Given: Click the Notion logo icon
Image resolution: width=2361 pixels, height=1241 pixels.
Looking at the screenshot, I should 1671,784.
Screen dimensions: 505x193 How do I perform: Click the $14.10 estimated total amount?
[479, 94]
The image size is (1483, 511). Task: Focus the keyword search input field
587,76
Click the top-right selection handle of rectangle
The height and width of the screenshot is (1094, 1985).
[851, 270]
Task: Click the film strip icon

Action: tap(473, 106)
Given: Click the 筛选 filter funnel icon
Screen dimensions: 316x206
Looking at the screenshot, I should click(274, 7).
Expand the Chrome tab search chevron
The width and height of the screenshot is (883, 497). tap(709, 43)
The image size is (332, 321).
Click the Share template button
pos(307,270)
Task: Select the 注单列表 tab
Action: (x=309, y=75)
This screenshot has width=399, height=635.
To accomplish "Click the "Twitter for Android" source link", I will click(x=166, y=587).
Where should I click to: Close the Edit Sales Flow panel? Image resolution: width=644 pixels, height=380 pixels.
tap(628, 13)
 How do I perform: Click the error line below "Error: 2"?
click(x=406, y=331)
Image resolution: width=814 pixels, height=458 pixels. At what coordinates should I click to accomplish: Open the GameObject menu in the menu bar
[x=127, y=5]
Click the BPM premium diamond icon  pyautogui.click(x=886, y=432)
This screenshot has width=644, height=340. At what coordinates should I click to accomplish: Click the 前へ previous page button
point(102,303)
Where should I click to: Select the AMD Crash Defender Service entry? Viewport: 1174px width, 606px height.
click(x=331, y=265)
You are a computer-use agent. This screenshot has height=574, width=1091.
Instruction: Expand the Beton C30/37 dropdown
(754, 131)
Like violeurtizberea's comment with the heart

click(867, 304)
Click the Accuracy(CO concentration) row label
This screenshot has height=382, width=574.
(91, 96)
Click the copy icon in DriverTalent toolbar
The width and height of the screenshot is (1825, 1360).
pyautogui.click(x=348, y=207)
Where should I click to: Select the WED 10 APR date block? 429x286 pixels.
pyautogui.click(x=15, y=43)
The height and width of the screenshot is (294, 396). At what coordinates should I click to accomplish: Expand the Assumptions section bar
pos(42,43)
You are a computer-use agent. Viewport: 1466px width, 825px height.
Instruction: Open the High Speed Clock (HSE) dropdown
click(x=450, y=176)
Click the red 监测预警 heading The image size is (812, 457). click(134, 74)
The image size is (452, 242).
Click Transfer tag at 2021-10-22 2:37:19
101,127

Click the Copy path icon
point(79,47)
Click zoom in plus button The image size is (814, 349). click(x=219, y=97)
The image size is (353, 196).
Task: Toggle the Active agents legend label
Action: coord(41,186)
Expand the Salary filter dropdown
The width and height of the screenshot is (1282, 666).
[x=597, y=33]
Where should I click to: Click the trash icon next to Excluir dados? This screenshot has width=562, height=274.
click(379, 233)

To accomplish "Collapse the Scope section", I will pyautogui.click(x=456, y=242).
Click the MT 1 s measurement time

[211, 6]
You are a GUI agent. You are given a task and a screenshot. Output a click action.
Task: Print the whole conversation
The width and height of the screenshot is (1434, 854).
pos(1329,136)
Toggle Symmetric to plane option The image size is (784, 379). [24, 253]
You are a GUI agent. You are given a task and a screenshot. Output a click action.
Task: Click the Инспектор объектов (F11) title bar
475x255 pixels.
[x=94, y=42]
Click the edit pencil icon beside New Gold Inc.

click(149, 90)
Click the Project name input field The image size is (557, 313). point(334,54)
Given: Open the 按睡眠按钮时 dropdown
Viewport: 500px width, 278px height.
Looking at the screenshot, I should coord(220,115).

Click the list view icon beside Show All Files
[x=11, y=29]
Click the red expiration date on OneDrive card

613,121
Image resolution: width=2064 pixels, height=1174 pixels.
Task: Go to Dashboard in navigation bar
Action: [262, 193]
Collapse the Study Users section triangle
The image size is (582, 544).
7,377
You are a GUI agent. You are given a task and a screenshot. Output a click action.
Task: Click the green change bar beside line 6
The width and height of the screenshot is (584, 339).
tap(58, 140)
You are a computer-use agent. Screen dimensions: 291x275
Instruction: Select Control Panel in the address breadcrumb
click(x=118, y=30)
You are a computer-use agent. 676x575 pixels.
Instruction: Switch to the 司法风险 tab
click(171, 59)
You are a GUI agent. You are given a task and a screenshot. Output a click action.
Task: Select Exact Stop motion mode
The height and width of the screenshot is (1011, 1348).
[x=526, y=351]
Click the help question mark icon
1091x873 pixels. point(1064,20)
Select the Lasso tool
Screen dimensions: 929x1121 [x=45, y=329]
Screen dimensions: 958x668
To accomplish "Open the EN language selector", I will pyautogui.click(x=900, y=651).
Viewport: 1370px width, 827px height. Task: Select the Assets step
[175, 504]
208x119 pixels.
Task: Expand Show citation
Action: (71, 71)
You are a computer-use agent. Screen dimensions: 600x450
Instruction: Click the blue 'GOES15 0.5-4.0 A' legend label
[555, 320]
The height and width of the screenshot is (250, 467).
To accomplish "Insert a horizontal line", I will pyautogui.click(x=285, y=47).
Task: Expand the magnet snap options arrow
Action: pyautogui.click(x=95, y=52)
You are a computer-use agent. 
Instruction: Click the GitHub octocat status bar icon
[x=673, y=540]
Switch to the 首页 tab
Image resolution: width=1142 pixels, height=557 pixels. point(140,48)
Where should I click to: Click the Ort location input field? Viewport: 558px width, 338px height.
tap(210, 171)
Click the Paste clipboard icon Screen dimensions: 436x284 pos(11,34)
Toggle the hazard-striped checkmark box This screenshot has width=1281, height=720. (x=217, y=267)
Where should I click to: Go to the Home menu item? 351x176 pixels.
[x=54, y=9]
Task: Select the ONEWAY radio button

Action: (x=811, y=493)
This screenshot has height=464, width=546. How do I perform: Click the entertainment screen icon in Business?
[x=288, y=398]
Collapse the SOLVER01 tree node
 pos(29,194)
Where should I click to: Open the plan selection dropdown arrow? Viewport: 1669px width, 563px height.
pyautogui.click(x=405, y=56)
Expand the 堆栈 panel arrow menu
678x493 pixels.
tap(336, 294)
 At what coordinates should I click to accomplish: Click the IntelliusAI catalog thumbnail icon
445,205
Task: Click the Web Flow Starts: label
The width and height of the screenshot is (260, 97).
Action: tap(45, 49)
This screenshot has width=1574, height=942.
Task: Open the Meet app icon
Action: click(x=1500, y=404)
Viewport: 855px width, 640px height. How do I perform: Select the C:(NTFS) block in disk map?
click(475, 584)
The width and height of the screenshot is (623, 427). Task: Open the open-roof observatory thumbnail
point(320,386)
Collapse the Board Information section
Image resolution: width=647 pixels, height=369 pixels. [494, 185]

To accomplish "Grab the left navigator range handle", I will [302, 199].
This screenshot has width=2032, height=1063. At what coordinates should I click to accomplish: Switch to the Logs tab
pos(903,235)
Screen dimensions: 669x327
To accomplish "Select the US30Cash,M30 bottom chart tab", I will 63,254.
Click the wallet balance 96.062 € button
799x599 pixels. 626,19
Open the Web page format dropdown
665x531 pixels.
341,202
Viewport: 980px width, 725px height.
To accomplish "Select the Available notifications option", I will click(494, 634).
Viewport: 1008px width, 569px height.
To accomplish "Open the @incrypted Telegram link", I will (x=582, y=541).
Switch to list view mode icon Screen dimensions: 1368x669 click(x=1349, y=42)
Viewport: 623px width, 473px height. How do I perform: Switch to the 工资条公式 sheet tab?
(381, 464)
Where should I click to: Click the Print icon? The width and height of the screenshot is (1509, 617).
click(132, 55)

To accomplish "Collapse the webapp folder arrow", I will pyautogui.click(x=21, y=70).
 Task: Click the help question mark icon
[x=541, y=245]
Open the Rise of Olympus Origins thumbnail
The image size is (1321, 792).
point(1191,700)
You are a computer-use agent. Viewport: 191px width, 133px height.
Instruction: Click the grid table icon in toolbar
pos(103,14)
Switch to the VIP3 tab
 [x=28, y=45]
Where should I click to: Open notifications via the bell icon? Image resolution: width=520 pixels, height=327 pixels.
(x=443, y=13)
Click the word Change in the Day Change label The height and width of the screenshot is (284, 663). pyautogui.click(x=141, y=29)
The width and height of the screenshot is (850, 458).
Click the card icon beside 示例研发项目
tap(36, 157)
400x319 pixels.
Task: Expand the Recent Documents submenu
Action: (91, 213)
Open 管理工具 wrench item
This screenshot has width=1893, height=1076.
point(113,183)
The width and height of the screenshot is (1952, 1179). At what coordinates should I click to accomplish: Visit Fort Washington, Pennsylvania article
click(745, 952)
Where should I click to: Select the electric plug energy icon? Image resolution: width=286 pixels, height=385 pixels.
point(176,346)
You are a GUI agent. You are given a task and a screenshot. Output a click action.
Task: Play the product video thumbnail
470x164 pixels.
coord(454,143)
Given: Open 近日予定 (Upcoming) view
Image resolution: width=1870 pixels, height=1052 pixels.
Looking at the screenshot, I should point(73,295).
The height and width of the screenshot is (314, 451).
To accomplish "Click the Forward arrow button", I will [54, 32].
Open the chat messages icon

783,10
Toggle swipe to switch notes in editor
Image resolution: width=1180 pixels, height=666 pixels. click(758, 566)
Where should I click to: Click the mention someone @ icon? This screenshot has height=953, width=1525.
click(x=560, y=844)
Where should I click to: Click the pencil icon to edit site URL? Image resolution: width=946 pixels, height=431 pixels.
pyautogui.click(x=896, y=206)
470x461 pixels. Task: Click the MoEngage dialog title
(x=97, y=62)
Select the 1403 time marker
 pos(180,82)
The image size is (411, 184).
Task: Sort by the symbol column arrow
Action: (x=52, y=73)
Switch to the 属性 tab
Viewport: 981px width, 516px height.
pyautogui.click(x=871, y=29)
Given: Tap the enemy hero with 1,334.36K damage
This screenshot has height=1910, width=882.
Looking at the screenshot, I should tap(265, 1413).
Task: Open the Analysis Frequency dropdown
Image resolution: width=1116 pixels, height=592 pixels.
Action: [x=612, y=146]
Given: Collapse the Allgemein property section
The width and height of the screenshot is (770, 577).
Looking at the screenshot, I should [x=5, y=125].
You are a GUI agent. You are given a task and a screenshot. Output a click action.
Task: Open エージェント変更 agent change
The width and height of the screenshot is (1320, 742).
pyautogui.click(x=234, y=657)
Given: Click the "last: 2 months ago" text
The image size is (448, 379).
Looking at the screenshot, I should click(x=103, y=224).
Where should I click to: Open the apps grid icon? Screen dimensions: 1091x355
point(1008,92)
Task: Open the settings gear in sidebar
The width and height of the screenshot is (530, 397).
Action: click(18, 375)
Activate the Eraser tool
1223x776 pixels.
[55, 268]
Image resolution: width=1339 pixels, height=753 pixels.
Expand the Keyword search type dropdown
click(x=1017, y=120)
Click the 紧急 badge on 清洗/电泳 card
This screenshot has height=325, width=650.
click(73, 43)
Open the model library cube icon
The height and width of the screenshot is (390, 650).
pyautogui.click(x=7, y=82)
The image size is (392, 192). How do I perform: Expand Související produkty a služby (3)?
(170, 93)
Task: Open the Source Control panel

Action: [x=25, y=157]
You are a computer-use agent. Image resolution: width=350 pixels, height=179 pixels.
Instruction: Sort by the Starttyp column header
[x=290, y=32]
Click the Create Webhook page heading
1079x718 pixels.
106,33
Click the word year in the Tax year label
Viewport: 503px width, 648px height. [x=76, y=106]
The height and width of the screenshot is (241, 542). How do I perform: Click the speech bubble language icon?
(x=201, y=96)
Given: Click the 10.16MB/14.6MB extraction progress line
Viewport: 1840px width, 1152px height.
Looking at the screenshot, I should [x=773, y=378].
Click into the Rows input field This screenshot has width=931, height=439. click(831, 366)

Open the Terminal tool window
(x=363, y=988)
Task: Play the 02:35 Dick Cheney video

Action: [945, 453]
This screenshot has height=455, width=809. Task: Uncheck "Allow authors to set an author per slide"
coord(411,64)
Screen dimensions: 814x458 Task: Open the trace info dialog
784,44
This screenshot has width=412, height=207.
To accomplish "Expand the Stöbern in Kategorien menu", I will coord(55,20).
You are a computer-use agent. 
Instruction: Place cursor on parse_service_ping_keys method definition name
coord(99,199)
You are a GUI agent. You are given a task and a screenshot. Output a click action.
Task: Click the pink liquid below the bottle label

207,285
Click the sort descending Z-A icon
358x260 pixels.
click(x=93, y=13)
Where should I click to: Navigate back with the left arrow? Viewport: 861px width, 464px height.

···

-- TO DO --
Rewrite the listing as a numbered list, starting from its first line and ending with the line that contains "Action: tap(473, 106)". Skip any blank lines.

-- WRITTEN RESPONSE --
1. Given: Click the Notion logo icon
2. Image resolution: width=2361 pixels, height=1241 pixels.
3. Looking at the screenshot, I should 1671,784.
4. Screen dimensions: 505x193 How do I perform: Click the $14.10 estimated total amount?
5. [479, 94]
6. The image size is (1483, 511). Task: Focus the keyword search input field
7. 587,76
8. Click the top-right selection handle of rectangle
9. The height and width of the screenshot is (1094, 1985).
10. [851, 270]
11. Task: Click the film strip icon
12. Action: tap(473, 106)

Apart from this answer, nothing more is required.